Description of the task —
Each line below that includes the word "panel" is to be reported.
Exercise data section start
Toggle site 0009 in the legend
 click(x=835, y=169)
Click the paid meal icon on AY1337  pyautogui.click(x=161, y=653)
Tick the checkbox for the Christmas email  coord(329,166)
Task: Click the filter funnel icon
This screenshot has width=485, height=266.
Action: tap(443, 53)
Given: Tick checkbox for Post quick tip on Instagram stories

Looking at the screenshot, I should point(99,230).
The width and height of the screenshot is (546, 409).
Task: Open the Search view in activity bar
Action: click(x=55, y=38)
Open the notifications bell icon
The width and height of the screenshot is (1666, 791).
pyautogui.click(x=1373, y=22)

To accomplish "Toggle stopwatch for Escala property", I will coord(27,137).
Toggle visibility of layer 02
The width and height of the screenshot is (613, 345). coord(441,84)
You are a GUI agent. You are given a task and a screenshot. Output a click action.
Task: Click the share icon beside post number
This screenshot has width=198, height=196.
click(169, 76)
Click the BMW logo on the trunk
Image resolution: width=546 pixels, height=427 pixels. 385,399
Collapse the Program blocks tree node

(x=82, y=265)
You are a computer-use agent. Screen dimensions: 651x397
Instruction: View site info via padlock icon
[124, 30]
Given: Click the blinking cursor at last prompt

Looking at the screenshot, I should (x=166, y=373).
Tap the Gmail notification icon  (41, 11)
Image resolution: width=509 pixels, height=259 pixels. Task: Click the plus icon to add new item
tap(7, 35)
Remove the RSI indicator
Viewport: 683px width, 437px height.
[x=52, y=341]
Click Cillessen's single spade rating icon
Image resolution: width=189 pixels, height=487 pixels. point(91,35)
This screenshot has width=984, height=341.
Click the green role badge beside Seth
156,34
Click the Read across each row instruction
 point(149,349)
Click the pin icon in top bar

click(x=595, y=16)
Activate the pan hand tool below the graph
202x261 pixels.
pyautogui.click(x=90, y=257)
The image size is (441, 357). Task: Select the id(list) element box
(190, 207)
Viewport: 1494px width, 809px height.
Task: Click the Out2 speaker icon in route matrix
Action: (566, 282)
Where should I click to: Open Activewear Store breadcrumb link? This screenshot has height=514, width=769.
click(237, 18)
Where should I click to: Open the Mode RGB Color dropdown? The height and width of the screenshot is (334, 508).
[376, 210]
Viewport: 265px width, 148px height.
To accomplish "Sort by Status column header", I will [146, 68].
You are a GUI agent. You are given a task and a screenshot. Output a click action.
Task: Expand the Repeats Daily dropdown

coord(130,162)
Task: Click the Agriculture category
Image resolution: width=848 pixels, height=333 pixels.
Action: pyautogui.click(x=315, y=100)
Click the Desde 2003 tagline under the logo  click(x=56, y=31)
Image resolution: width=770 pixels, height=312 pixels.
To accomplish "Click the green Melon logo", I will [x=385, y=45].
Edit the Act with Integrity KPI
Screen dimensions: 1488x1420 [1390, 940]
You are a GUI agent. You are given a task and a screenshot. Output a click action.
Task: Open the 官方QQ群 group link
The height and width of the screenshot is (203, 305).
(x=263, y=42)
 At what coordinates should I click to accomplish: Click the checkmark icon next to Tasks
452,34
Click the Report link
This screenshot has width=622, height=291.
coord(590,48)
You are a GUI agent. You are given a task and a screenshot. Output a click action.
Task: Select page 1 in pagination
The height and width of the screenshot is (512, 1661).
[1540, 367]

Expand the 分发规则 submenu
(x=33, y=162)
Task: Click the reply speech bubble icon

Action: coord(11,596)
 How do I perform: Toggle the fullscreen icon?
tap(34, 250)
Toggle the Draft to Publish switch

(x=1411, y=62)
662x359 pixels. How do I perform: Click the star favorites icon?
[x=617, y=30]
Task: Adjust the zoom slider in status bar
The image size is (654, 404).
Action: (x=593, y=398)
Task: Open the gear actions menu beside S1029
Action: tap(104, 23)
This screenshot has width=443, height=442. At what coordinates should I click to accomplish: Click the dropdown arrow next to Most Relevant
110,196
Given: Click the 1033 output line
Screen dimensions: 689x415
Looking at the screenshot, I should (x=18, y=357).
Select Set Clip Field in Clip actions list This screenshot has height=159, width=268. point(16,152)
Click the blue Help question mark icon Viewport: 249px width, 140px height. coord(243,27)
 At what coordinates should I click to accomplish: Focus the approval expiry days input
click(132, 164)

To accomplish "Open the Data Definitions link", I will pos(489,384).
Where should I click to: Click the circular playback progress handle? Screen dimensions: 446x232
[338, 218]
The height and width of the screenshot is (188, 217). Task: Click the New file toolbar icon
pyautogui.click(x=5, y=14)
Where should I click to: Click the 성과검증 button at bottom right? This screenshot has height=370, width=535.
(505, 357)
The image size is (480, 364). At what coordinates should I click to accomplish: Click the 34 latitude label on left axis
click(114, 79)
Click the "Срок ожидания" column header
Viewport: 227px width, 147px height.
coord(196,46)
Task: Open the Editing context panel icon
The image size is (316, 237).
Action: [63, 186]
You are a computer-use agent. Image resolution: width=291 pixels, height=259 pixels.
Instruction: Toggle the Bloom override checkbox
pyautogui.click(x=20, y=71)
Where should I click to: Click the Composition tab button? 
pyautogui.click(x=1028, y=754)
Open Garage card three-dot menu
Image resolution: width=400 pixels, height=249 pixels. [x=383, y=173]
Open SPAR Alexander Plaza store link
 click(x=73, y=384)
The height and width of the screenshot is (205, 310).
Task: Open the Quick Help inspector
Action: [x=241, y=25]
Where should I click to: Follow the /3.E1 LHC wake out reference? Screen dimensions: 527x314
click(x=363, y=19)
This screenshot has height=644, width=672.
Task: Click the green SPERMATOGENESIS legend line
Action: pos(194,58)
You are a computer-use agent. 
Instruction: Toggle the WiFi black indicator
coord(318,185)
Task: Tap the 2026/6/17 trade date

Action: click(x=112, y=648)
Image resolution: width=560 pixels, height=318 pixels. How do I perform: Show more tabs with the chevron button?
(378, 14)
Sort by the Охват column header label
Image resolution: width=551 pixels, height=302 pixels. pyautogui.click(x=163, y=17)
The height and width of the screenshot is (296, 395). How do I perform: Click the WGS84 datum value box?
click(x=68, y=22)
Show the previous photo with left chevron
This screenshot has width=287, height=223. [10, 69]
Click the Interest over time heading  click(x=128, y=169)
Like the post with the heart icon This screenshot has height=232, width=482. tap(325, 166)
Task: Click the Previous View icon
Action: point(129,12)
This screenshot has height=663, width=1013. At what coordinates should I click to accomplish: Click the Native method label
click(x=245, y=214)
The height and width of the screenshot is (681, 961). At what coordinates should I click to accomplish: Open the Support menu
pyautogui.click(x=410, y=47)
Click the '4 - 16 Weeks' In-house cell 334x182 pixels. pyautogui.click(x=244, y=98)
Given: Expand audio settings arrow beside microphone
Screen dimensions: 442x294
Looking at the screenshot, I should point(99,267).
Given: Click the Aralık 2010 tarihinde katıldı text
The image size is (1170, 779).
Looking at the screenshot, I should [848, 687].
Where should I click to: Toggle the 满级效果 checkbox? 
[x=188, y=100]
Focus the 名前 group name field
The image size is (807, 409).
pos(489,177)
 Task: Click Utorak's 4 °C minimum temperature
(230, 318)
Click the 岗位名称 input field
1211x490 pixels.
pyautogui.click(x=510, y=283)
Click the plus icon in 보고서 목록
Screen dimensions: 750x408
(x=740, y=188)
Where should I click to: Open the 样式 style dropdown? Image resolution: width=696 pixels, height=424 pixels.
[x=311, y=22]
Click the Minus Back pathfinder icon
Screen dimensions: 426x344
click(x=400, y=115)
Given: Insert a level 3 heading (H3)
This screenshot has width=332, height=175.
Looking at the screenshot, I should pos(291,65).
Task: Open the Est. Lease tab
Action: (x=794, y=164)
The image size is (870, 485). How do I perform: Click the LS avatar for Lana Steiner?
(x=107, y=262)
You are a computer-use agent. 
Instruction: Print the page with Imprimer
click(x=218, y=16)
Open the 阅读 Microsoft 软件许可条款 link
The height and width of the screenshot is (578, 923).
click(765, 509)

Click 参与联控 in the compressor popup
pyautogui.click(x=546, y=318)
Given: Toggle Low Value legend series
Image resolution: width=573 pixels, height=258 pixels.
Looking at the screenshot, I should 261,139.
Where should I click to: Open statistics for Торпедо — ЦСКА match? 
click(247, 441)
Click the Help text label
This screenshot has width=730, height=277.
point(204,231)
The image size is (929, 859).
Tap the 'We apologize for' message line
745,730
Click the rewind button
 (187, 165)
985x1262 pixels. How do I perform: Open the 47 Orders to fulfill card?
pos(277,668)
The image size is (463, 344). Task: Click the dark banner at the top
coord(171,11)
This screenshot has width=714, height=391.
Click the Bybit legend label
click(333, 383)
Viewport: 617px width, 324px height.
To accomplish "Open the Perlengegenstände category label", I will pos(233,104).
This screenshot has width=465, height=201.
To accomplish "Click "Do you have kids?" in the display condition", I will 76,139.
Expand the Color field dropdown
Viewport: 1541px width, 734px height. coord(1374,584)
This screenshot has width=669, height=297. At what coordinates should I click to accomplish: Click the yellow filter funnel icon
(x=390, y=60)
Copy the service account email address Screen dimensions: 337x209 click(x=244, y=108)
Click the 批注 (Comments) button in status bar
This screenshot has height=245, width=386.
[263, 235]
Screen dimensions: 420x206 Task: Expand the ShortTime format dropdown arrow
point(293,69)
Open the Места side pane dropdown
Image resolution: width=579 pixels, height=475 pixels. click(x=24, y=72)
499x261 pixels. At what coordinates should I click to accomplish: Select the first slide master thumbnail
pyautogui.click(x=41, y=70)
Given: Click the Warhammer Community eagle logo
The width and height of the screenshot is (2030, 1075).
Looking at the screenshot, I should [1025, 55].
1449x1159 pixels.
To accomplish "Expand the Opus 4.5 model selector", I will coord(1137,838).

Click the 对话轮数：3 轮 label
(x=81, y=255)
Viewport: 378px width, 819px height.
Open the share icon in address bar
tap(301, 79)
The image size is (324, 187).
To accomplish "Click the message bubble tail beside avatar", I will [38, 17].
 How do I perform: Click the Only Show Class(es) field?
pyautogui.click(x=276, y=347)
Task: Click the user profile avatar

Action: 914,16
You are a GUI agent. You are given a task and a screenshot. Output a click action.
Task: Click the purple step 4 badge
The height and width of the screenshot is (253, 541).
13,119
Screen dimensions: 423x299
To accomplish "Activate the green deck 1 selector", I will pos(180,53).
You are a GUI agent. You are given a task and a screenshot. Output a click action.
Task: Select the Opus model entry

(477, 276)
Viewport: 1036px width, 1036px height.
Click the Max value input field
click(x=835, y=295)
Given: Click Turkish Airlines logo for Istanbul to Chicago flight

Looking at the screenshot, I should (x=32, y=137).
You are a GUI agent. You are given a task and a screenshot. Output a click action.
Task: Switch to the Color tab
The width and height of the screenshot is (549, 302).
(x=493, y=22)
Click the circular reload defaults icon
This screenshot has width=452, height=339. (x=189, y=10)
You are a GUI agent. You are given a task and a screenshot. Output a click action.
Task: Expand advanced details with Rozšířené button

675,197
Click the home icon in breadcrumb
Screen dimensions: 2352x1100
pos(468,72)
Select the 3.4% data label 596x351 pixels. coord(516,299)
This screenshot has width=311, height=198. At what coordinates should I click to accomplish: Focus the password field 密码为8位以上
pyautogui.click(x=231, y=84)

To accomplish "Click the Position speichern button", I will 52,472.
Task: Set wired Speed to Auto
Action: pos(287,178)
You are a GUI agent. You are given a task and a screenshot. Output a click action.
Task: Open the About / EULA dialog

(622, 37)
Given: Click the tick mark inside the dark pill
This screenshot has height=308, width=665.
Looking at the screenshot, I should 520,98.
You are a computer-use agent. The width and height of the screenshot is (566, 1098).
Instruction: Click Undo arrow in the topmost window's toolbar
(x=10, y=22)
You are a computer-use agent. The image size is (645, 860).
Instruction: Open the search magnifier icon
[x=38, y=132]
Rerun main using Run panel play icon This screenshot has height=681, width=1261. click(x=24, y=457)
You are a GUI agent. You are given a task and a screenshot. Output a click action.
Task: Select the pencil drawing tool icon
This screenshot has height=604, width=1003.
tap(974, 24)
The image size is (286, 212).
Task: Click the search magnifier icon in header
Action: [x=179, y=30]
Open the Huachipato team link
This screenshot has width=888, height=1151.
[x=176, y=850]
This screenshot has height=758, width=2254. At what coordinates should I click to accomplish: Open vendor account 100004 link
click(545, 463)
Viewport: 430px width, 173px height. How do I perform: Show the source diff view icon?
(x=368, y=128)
Exercise data section end
Solution below —
Task: Open the Editing context panel icon
Rerun main using Run panel play icon This screenshot has height=681, width=1261. click(x=24, y=457)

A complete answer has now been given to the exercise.